Trump dan Kim melakukan pertemuan bersejarah pada 12 Juni di Singapura. Untuk pertama kalinya, Presiden AS bertemu dengan Pemimpin Korut. Apa yang terjadi di Singapura itu bisa dikatakan sekaligus mengakhiri kebekuan lebih dari enam dekade antara Korut dan AS setelah Perang Korea 1950-1953.
Namun, hingga September, belum ada kemajuan yang berarti dalam denuklirisasi yang telah disepakati oleh kedua pemimpin. Bahkan, pada Agustus lalu, rencana perjalanan Menteri Luar Negeri AS Mike Pompeo ke Pyongyang dibatalkan oleh Trump.
Sejumlah laporan menyebutkan, pembatalan dilakukan Trump sebagai respons terhadap surat dari pejabat tinggi Korut yang dekat dengan Kim. Surat ini berisikan kemarahan Korut karena AS dinilai tidak menunjukkan kesungguhan niat untuk menandatangani perjanjian perdamaian.
Perang Korea yang tembak-menembaknya berakhir pada 1953 memang belum tuntas secara resmi. Konflik berhenti hanya karena kesepakatan gencatan senjata, bukan karena perjanjian damai yang kokoh. Korut menginginkan ada perjanjian perdamaian di antara pihak-pihak yang terlibat dalam Perang Korea. Hanya dengan cara ini Korut bisa merasa aman, tidak terancam diserang secara tiba-tiba oleh kubu AS.
Akan tetapi, Korut kecewa karena sejauh ini AS tidak memperlihatkan itikad untuk menghasilkan perjanjian damai. Washington hanya selalu mendesak Korut agar segera menyerahkan seluruh senjata nuklir terlebih dahulu sebelum pembahasan perjanjian damai berlangsung.
Kebuntuan akibat perbedaan pandangan antara AS dan Korut ini tidak bisa dibiarkan. Jika tak segera diatasi, bukan tidak mungkin, pertemuan di Singapura hanya akan dikenang sebagai peristiwa bersejarah mempertemukan pertama kalinya Presiden AS dengan Pemimpin Korut, tetapi tak menghasilkan kontribusi konkret apa pun bagi perdamaian di Semenanjung Korea.
Karena itu, rencana pertemuan Presiden Korea Selatan Moon Jae-in dengan Kim pada 18 September 2018 di Pyongyang, sebagaimana diberitakan harian ini, patut disambut gembira. Hal itu menjadi sinyal bahwa Kim ingin menunjukkan dirinya serius untuk mewujudkan denuklirisasi.
Jika terwujud, pertemuan di Pyongyang akan menjadi yang ketiga di antara Kim dan Moon.
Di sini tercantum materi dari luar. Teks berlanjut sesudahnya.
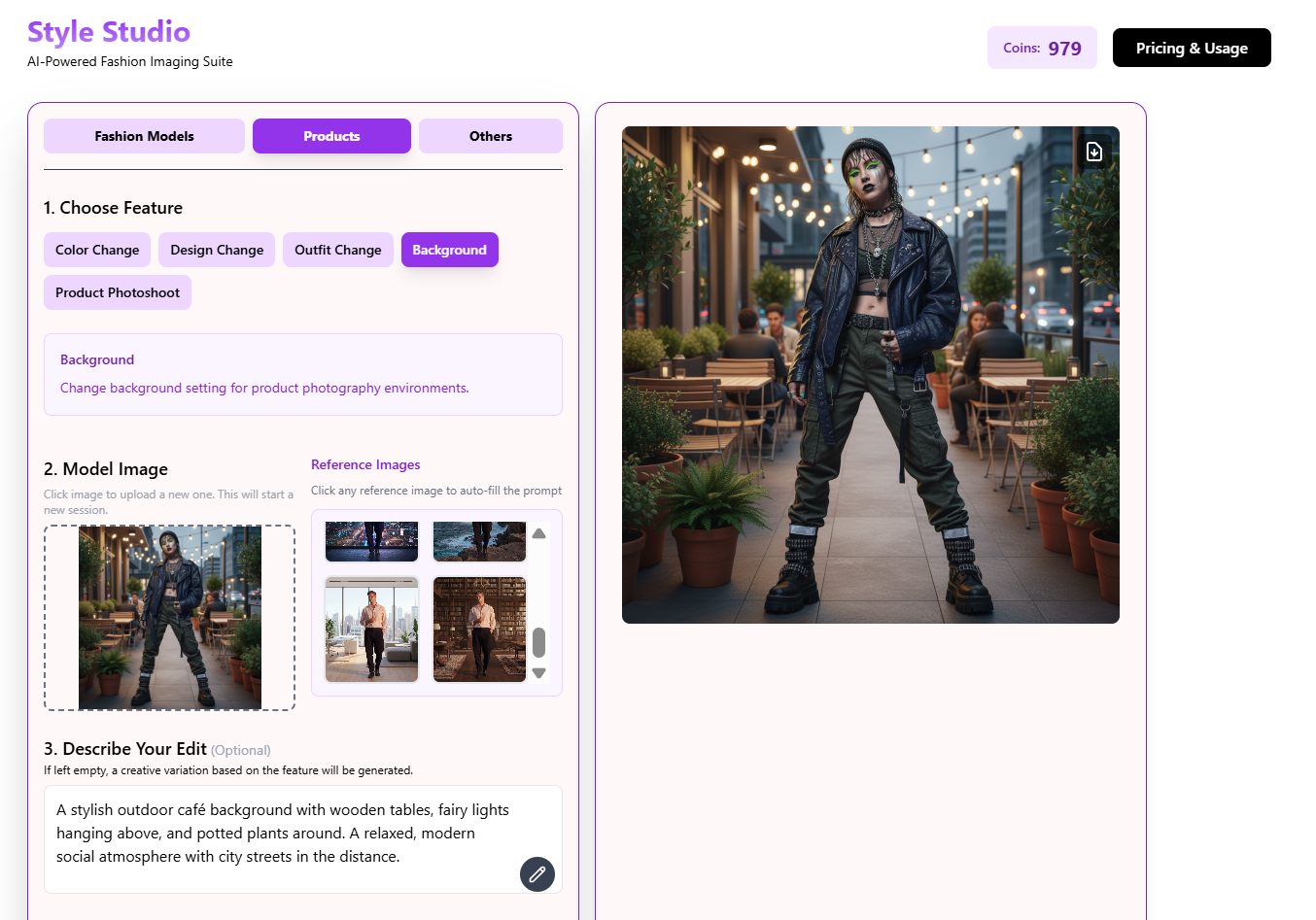Viewport: 1316px width, 920px height.
Task: Choose the Color Change feature
Action: (x=97, y=250)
Selama ini, dalam perkembangan positif di Semenanjung Korea, peran Seoul cukup besar. Sebelum Trump bertemu Kim, Presiden Korsel mengawalinya lewat pertemuan dengan Pemimpin Korut. Bisa dikatakan, Korsel menunjukkan itikad kuat untuk mewujudkan perdamaian abadi di Semenanjung Korea. Hal ini sejalan dengan pernyataan Moon dalam wawancara tertulis dengan Kompas, Jumat (7/9/2018), bahwa negaranya ingin mempercepat proses denuklirisasi sampai akhir tahun 2018 agar tak kembali ke situasi sebelumnya.
Sebagian besar warga dunia juga menginginkan momentum positif yang sedang terjadi di Semenanjung Korea ini dijaga.